In der Schule gaben wir uns zurückhaltend. Die anderen sollten nichts von dem merken, was sich da zwischen uns entwickelte, und ich glaube, das hatten wir auch ganz erfolgreich geschafft. Nach dem Unterricht gingen wir immer an den Fluss, wobei Andrej mich häufig bat, ein Buch mitzunehmen, aus dem ich ihm vorlesen sollte. Die Begründung, dass er sich die Aussprache bestimmter Wörter besser einprägen wollte, hielt ich für vorgeschoben. Tatsächlich taxierte er immer sehr genau die Bewegungen meiner Lippen, und ich fand es merkwürdig, dass er sich mit Küssen mir gegenüber so stark zurückhielt – fesselte mein Mund doch scheinbar seine ganze Aufmerksamkeit.

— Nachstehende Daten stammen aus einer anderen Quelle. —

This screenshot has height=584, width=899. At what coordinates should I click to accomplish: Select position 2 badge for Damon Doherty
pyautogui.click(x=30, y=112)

Wir verbrachten sehr viel Zeit miteinander, und selbst mit meinem besten Freund Oliver traf ich mich in diesen Wochen nur selten.
***
Andrej nahm mich nie mit in die Unterkunft, in der er wohnte. Allerdings war er einverstanden, als ich ihn zu mir nach Hause einlud. Auch meine Eltern wollten diesen Austauschschüler einmal kennenlernen, nachdem ich ihnen schon so viel von ihm vorgeschwärmt hatte. Er trug seine besten Sachen und polierte Lederschuhe, als er über unsere Türschwelle trat, und gab sich vollkommen höflich zu meiner Mutter und meinem Vater. Ich stellte alle miteinander vor, dann setzten wir uns in das Esszimmer, während Papa ein selbstgekochtes Reisgericht auf die Teller verteilte. Meine Eltern fragten Andrej hauptsächlich nach seiner Herkunft, und über den Umstand, dass seine Familie kein Telefon besaß, staunten sie eine ganze Weile. Mir war es eher peinlich, doch Andrej war nicht aus seiner natürlichen Ruhe zu bringen, er bedankte sich anständig für das Essen und bot sogar an, den Abwasch zu übernehmen, doch meine Mutter scheuchte uns beide regelrecht hoch auf mein Zimmer.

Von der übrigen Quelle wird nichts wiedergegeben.